The prediction of phosphorylation motifs of phosphopeptides was conducted to search for conservative motifs approximal to phosphosites using the network software Motif-X (http://motif-x.med.harvard.edu/, 10 March 2019). Briefly, the phosphopeptides identified in our study, harboring the extent of ±7 aa from the central phosphosites location beyond vague phosphosites, were input into the Motif-X software, and conservative motifs approximating phosphosites were extracted. The motifs extracted in our research were displayed with logos and represented by graphics. A GO analysis (http://www.geneontology.org, 25 August 2019) was conducted to categorized the DEPs into three functional sorts (cell component, biological process, and molecular function).
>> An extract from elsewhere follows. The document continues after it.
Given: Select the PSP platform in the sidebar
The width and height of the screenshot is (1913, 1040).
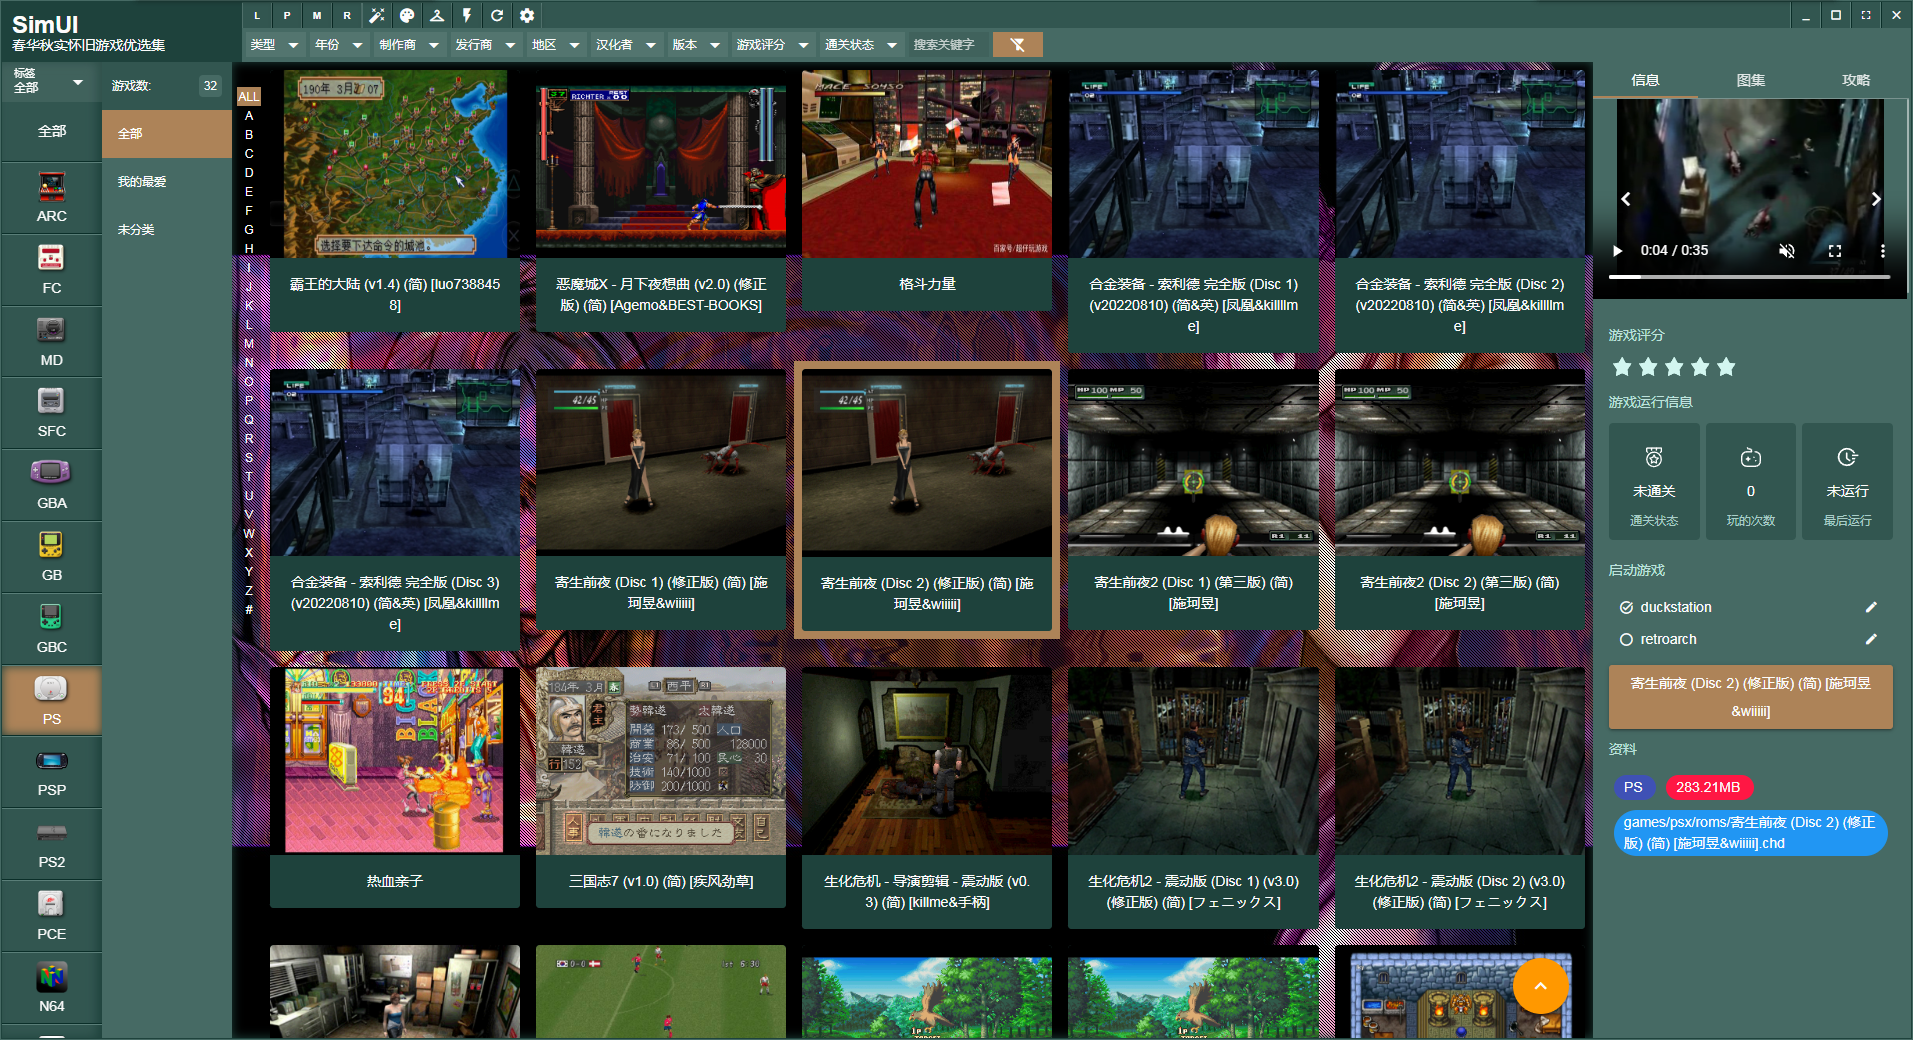Looking at the screenshot, I should pyautogui.click(x=51, y=772).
A pathway annotation of the DEPs was performed by a KEGG analysis (http://www.genome.jp/kegg/, 10 March 2019), and bubble charts were applied to manifest those significantly enriched KEGG pathways. The STRING (http://string-db.org/, 10 March 2019) database was exerted to search the interaction networks of the DEPs to investigate the biological processes mediated by phosphorylation and an analysis of the interactive networks of the DEPs contributed. Last, interactive partners included in the PPI networks whose combined scores were not less than 0.7 were presented by Cytoscape (version 3.0.2).
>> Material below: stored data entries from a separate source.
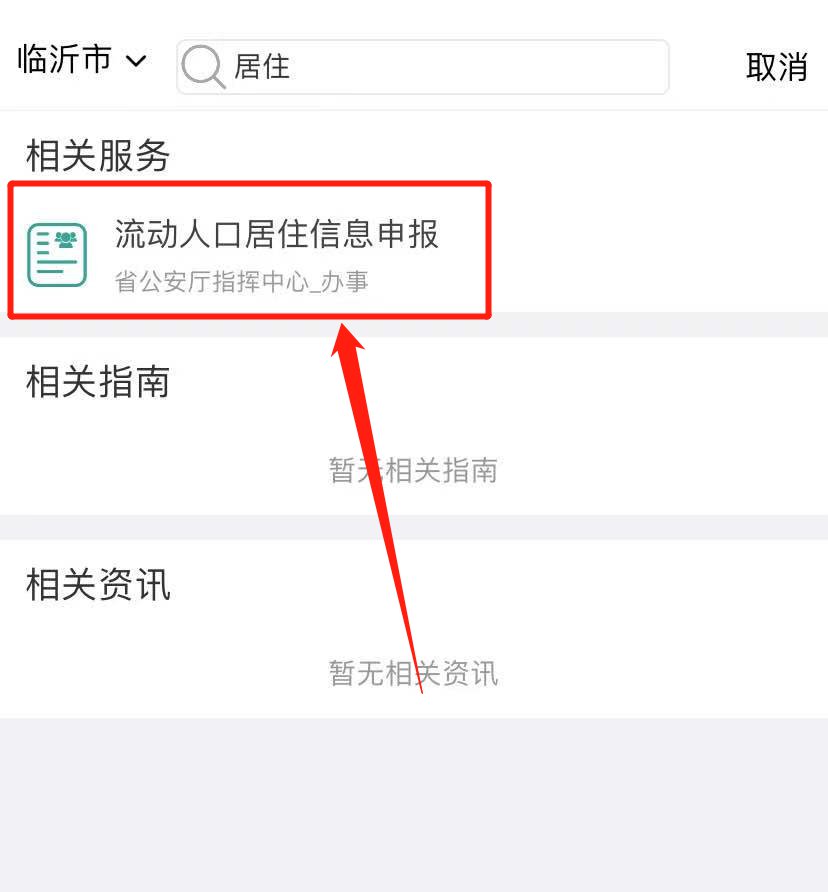Click the people glyph inside service icon

click(x=66, y=239)
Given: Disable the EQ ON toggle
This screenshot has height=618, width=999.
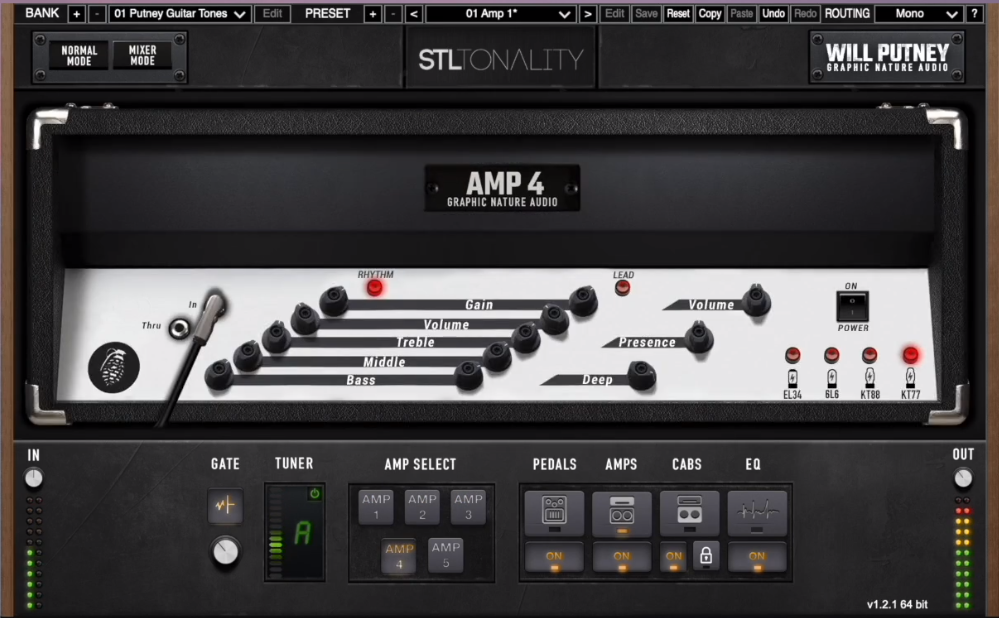Looking at the screenshot, I should pyautogui.click(x=757, y=557).
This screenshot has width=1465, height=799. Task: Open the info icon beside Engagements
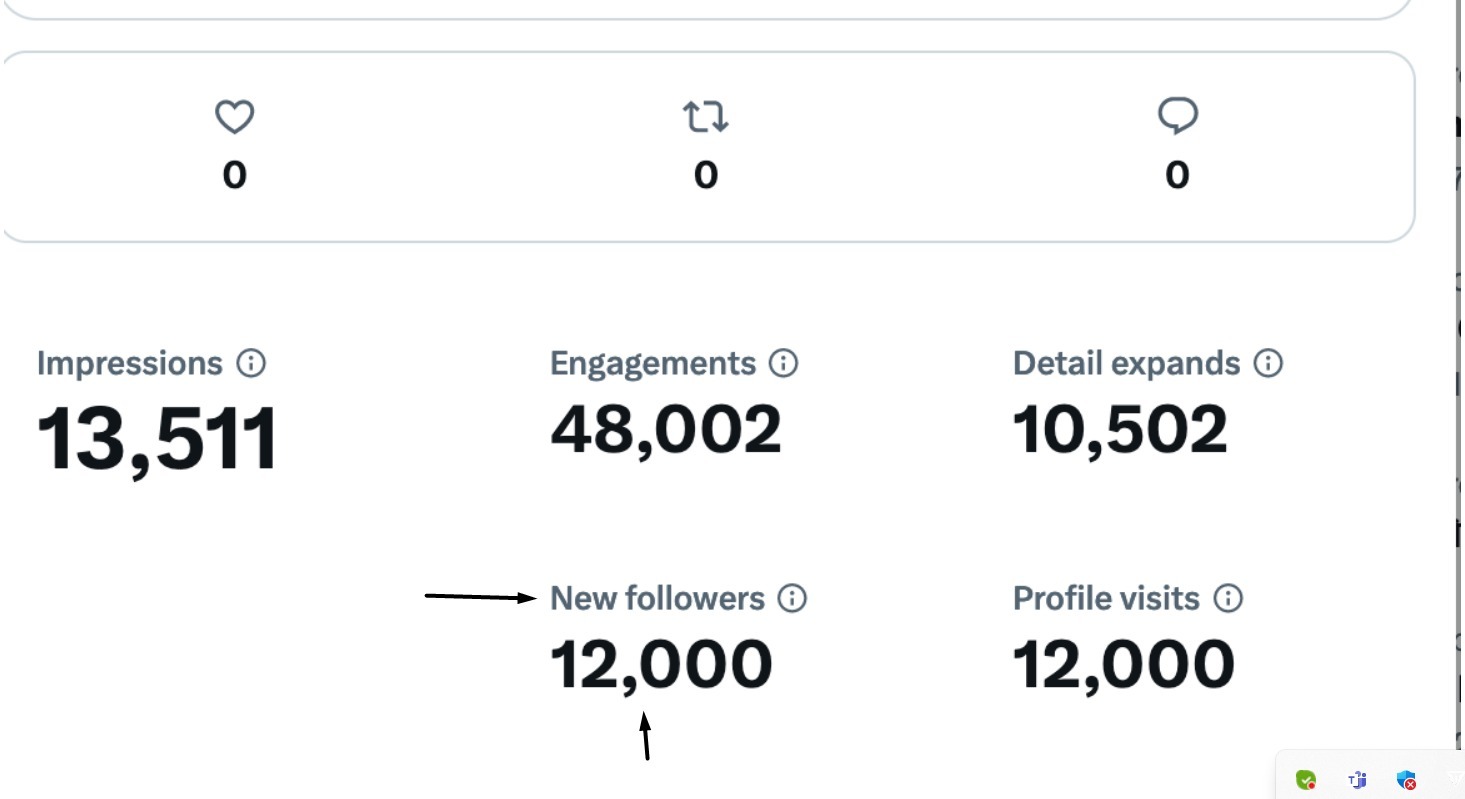pyautogui.click(x=784, y=363)
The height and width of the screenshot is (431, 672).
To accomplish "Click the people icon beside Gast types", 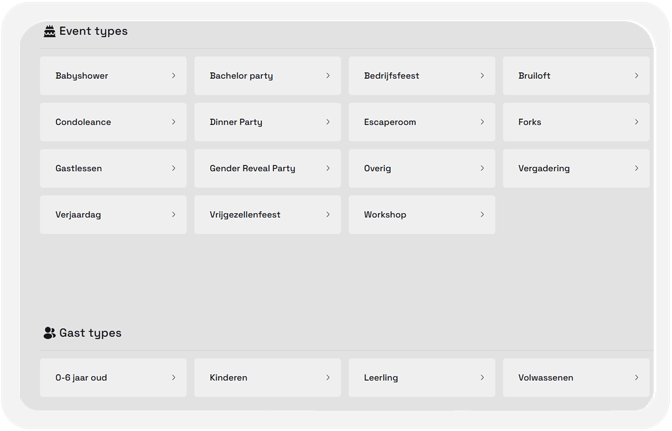I will click(50, 333).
4.10. Relevance Analysis of T. gondii Protein Kinase with Phosphorylated Peptides

Using the Pfam 31.0 database combined with HMMER (http://hmmer.org, 16 January 2021) [92], kinases within Pfam 31.0 Informix associated with phosphorylated proteins in the present study were identified. The content of phosphopeptides associated with protein kinase and protein tyrosine kinase domains was acquired and the correlation between the kinase-associated phosphorylated peptides and the phosphorylated peptides of our dataset was performed using a Pearson correlational analysis. Partners of the kinase-associated phosphorylated peptides and phosphorylated peptides with correlations >0.998 were picked up to create a network by Cytoscape 3.6.0 (https://cytoscape.org, 6 August 2021).
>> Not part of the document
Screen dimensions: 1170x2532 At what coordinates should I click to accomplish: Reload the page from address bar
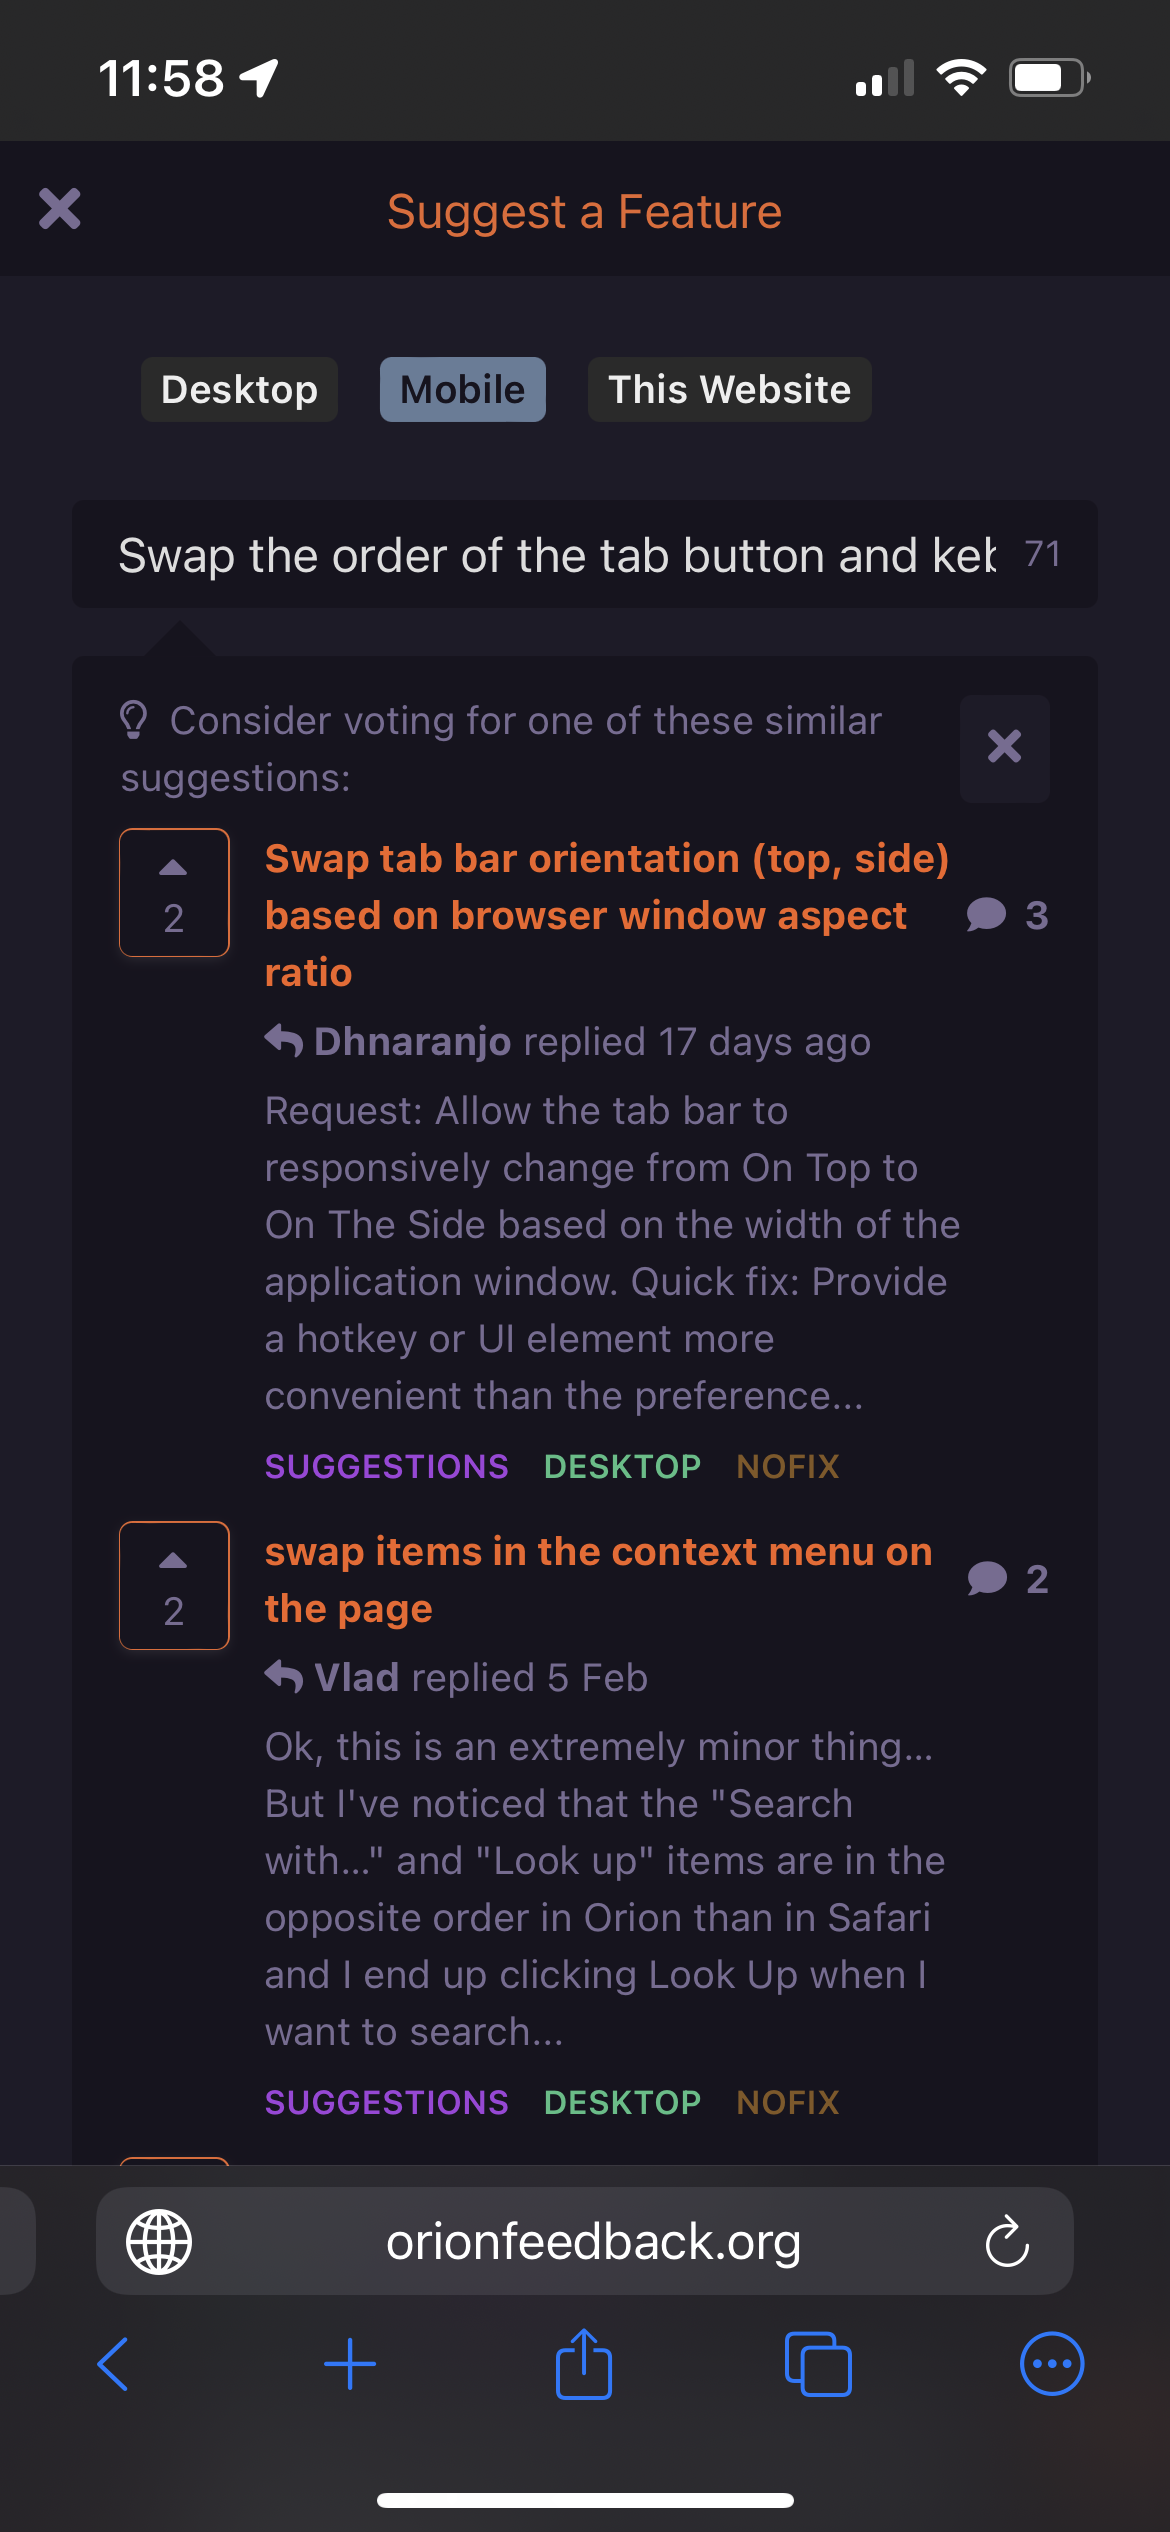[1006, 2242]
4.11. Forecast of Protein Coactions Activated or Inactivated by Phosphorylation

The software Mechismo was applied to search the identified phospho-activated and phospho-inactivated protein interactions for the purpose of obtaining the interactions activated or inactivated by phosphorylation [93]. Because of the absence of T. gondii proteomes within Mechismo, the eggNOG-mapper (http://eggnogdb.embl.de/#/app/ emapper, 29 October 2019) was employed to obtain the human and yeast homologs of the phosphoproteins in our research. The associated OG were initially acquired, and BioPython software (http://biopython.org/, 29 October 2019) was used to seek out their yeast and human orthologs. Afterward, identical phosphosites within the human or yeast proteins were extracted by aligning all the homolog arrays to the accordant T. gondii protein by applying the Clustal Omega software [94]. Additionally, the extracted proteins were inputted into Mechismo (http://mechismo.russelllab.org/, 16 January 2021) to investigate the homologs of the protein interactions that were activated or inactivated by phosphorylation in the human and yeast interconnection. Last, T. gondii proteins matched with orthologues were screened out.

5. Conclusions

Our research first uncovered the global phosphoproteomic differences between tachyzoites and sporulated oocysts of the T. gondii epidemic in China using the IBT technology integrated with TiO2 affinity chromatography. The obvious discrepancy in the conservative motifs, functional GO terms, enriched pathways, and the protein–protein network was indicated in the phosphopeptides between the tachyzoites and sporulated oocysts of T. gondii. The kinase-connected network analysis revealed the function of phosphorylation across the life cycle of T. gondii. An unknown protein (S8GFS8) and histone kinase SNF1 (S8F5G5) occupied the position of peptides connecting the most kinases, which played a key role in the differentiation of T. gondii. Our results will promote a better comprehension of the phenotypic differences between the tachyzoites and sporulated oocysts of T. gondii.